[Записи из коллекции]
^^^^

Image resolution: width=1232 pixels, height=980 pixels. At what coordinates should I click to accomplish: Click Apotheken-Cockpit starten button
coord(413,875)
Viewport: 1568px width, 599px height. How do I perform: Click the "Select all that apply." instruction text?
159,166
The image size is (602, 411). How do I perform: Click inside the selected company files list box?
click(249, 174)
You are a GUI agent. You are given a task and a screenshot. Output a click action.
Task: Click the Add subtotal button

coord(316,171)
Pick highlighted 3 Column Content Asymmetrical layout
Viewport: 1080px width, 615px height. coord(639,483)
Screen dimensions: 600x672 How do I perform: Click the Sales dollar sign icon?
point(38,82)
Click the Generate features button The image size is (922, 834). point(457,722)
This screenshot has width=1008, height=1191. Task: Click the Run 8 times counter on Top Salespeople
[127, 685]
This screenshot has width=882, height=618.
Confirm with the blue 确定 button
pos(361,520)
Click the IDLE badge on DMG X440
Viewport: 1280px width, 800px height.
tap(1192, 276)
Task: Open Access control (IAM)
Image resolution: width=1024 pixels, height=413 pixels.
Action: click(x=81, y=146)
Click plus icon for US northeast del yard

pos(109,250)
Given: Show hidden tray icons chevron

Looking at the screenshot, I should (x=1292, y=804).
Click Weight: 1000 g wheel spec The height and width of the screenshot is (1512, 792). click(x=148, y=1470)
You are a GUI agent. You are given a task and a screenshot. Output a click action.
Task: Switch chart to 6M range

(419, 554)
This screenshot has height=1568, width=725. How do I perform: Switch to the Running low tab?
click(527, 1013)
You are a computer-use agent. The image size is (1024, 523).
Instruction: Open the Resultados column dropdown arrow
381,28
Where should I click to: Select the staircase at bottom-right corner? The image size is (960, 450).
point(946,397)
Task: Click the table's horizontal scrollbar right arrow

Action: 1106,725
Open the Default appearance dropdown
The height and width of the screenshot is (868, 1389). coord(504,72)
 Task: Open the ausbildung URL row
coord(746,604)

^^^^

### Задание
Процитируйте, пожалуйста, все записи без единого изменения.

### Ответ
Image resolution: width=1232 pixels, height=980 pixels. At what coordinates should I click to accomplish: Click Apotheken-Cockpit starten button
coord(413,875)
Viewport: 1568px width, 599px height. How do I perform: Click the "Select all that apply." instruction text?
159,166
The image size is (602, 411). How do I perform: Click inside the selected company files list box?
click(249, 174)
You are a GUI agent. You are given a task and a screenshot. Output a click action.
Task: Click the Add subtotal button

coord(316,171)
Pick highlighted 3 Column Content Asymmetrical layout
Viewport: 1080px width, 615px height. coord(639,483)
Screen dimensions: 600x672 How do I perform: Click the Sales dollar sign icon?
point(38,82)
Click the Generate features button The image size is (922, 834). point(457,722)
This screenshot has width=1008, height=1191. Task: Click the Run 8 times counter on Top Salespeople
[127, 685]
This screenshot has width=882, height=618.
Confirm with the blue 确定 button
pos(361,520)
Click the IDLE badge on DMG X440
Viewport: 1280px width, 800px height.
tap(1192, 276)
Task: Open Access control (IAM)
Image resolution: width=1024 pixels, height=413 pixels.
Action: click(x=81, y=146)
Click plus icon for US northeast del yard

pos(109,250)
Given: Show hidden tray icons chevron

Looking at the screenshot, I should (x=1292, y=804).
Click Weight: 1000 g wheel spec The height and width of the screenshot is (1512, 792). click(x=148, y=1470)
You are a GUI agent. You are given a task and a screenshot. Output a click action.
Task: Switch chart to 6M range

(419, 554)
This screenshot has height=1568, width=725. How do I perform: Switch to the Running low tab?
click(527, 1013)
You are a computer-use agent. The image size is (1024, 523).
Instruction: Open the Resultados column dropdown arrow
381,28
Where should I click to: Select the staircase at bottom-right corner? The image size is (960, 450).
point(946,397)
Task: Click the table's horizontal scrollbar right arrow

Action: 1106,725
Open the Default appearance dropdown
The height and width of the screenshot is (868, 1389). coord(504,72)
 Task: Open the ausbildung URL row
coord(746,604)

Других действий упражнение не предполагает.